Curriculum CenterBarbara Taddeo, a middle school special education teacher in San Mateo, California, is in Australia! While at the Summer Olympics, Taddeo will share with Education World readers her experiences and observations as a volunteer at the Games in Sydney. Plus she'll offer lessons to help Education World readers use the Olympic Games in their classrooms! Follow Taddeo's journey through her reports from Sydney!

If you have questions or comments for Barbara Taddeo, visit the Education World message board.

The equestrian center is absolutely beautiful!! Close your eyes and imagine an early morning mist over a beautiful rolling hillside. Then imagine the most beautiful horses in the world warming up in this setting. That is what I see every morning when I arrive at work at 7:00 a.m. The trees and rolling hills look exactly like those in the San Francisco Bay Area. At the equestrian center, there are several practice outdoor arenas and one large indoor arena.

Pinch me! Am I really here?

Teachers:As a writing assignment, ask students to imagine what you would see in an early morning setting where you live.

The horses at the Olympics are Olympic athletes, just like their human riders. These magnificent animals are considered the best of the best in the horse world. The horses travel to the Olympics with their own trainers and veterinarians; the horses' grooms stay by their sides constantly. Like the human athletes, the horses are treated like royalty. The horses even come with their own hay and other feed from their home countries. Like humans, but even more so, a change in diet might affect a horse; such a change might cause a stomachache that will prevent a horse from performing at its best.

These Olympic horses are worth thousands of dollars each. It is figured that the 460 horses that are stabled at the stables are worth more than $60 million.

Teachers:Based on the information above, challenge students to figure out the average worth of one of the Olympic horses.


"Three-day" is the first equestrian sport. The three-day event takes place over three days.

The first day is the dressage. (Horses are run through precision movements in this phase, in response to barely perceptible signals from the riders.) Some people think dressage is like watching grass grow.

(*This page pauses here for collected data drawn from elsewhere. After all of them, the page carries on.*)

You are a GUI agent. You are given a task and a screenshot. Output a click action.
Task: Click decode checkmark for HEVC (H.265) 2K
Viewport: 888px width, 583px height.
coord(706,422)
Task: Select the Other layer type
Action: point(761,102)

It is beautiful put to music, which you will probably see on television during the dressage phase of the event.

The second-day events include cross-country and roads-and-tracks. In this phase the riders must jump a series of very tall, very scary jumps. Some of the jumps are over 5 feet tall and drop off up to 15 feet below. (It was on these kinds of jumps that Christopher Reeve was hurt.)

The last day is show jumping. The jumps are just as high as those in the second-day events, but this event takes place in a stadium. If you hit a jump it will fall down. This phase is judged on two things -- speed and whether you knock off any poles on the jumps. Points are added if you knock off poles or go over the allotted time. The show jumping is my favorite part of the three-day.

At the end of the "three-day" the points are added for each phase and the team points are added together. The best of 3 scores for each 4-person team are added and the best score wins.

Throughout the three-day, be sure to watch Linden Wiesman! She is only 25 years old. This is her first Olympics. I rode with her on the bus today, and she is a great person and a great rider.

Teachers:This is a good time to have students pick at least two sports to follow through the entire competition. Have students make posters and cut out related articles from newspapers and magazines.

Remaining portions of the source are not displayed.